A platform penalty for news? How social media context can alter information credibility online

Pages 338-348 | Published online: 02 Aug 2022
 

ABSTRACT

Growing concern about dubious information online threatens the credibility of legitimate news. We examine two possible mechanisms for this effect on social media. First, people might view all news on social media as less credible. Second, questionable information elsewhere in a news feed might discredit legitimate news coverage. Findings from a preregistered experiment confirm that people see information on Facebook as less credible than identical information on news websites, though the effect is small, suggesting that observational data overstates this platform penalty.
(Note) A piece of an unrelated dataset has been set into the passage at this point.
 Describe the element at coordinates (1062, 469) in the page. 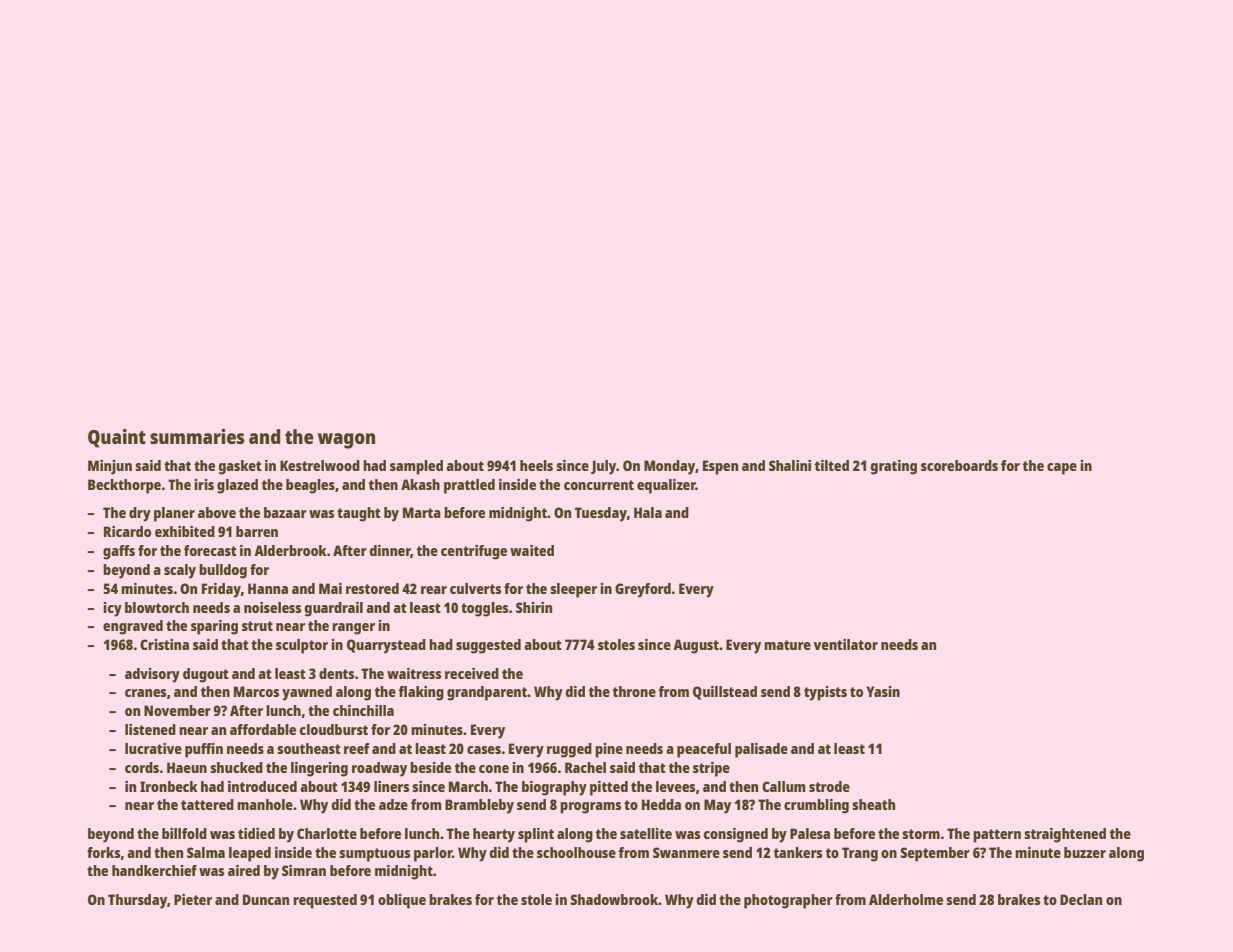

I see `cape` at that location.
Prior exposure to low (versus high) credibility information on Facebook also reduces engagement with a target article, but not its perceived credibility. However, exploratory analyses show that the effects of prior exposure to low credibility information vary depending on the plausibility of the target article, decreasing the credibility of a less plausible article (a spillover effect) but increasing the credibility of a more plausible one (a contrast effect).

Acknowledgement

Agadjanian is a political science Ph.D. student at the University of California, Berkeley. Nyhan is the James O. Freedman Presidential Professor of Government at Dartmouth College ([email protected]). Other coauthors are or were undergraduate students at Dartmouth. We thank the Dartmouth Center for the Advancement of Learning for generous funding support.

Disclosure statement

No potential conflict of interest was reported by the author(s).

Supplementary material

Supplemental data for this article can be accessed online at https://doi.org/10.1080/19331681.2022.2105465

Notes

1. All hypotheses were preregistered with Evidence in Governance and Politics (EGAP) prior to data collection (the preregistration is provided in Online Appendix C and is available online at https://osf.io/6dzeu along with full replication materials).
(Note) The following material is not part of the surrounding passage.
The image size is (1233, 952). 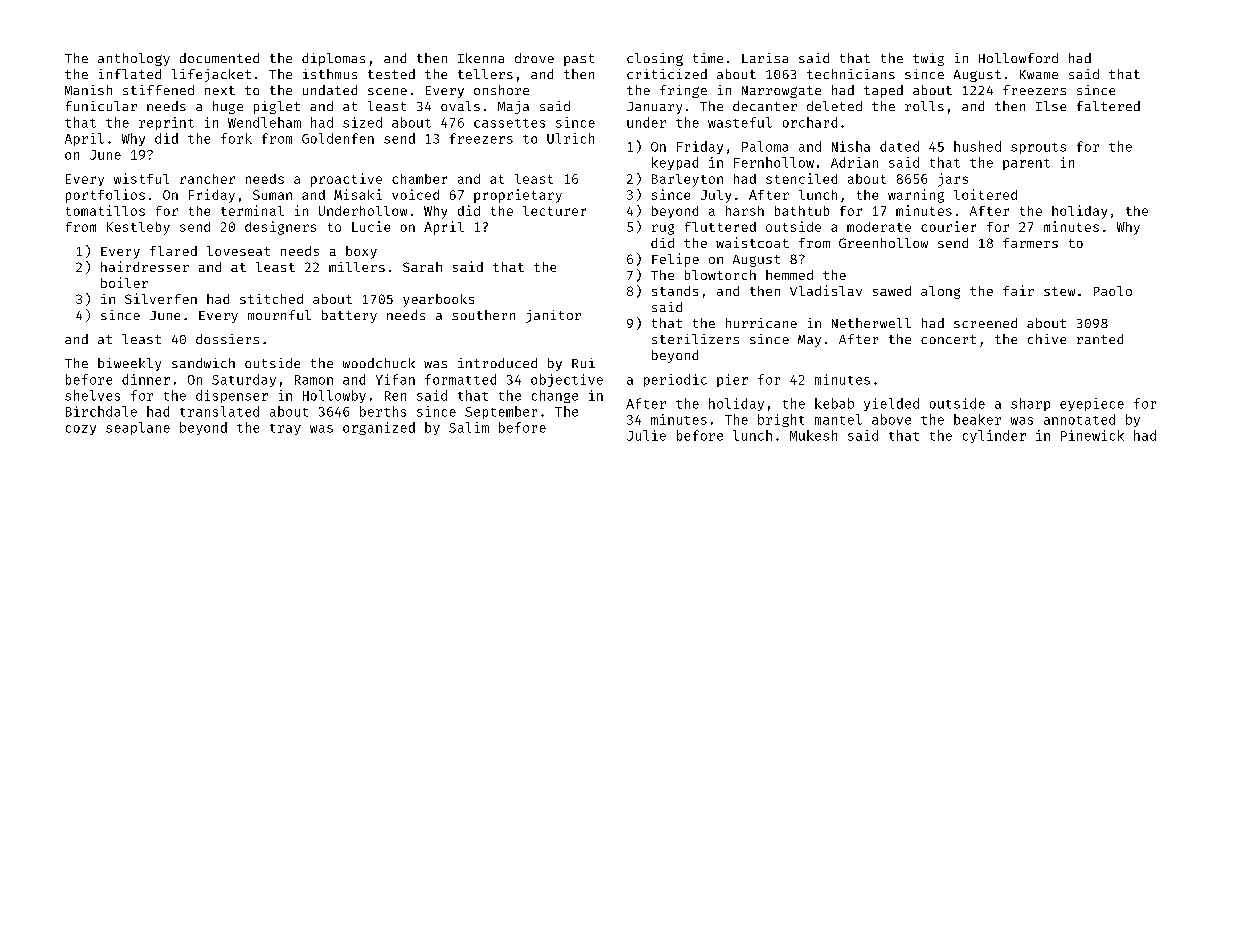 I want to click on Kestleby, so click(x=138, y=228).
2. The distribution of participant demographics by condition is provided in Online Appendix B; these characteristics did not vary significantly across the experimental conditions.

3. The original articles were modified to fit the desired tone and length by credibility type. We also randomized whether participants were assigned to see the KKK or Kansas article first. See Online Appendix A for full details.

4. There was a minor error in the instrument. The first response option for “How biased would you expect the article on the Kansas law to be?” was “Not at all credible” instead of “Not at all biased.” This question is not relevant to the main analysis.

5. All deviations are labeled below; full replication data and code will be made available online after publication. Online Appendix C contains the entire preregistration document. Per the preregistration, Online Appendix B shows robustness of results when using ordered probit models (for ordered dependent variables) and when using respondent random effects. We also confirm that treatment effects pool across stimuli and question order, as there are no differences in treatment effects by question order, between versions of the low and high credibility articles, and between versions of the placebo content (results available upon request).

6. Table B3 in Online Appendix B shows that we cannot reject the null hypothesis of no difference in treatment effects in a pooled model including an interaction effect.

7. Unlike the results for H2, credibility effects on article engagement were largely consistent across target articles. The only exception was the likelihood of sharing the article after exposure to the low credibility article, which decreased marginally more for the fajitas article than the wrestler article (p<.10; see Table B11).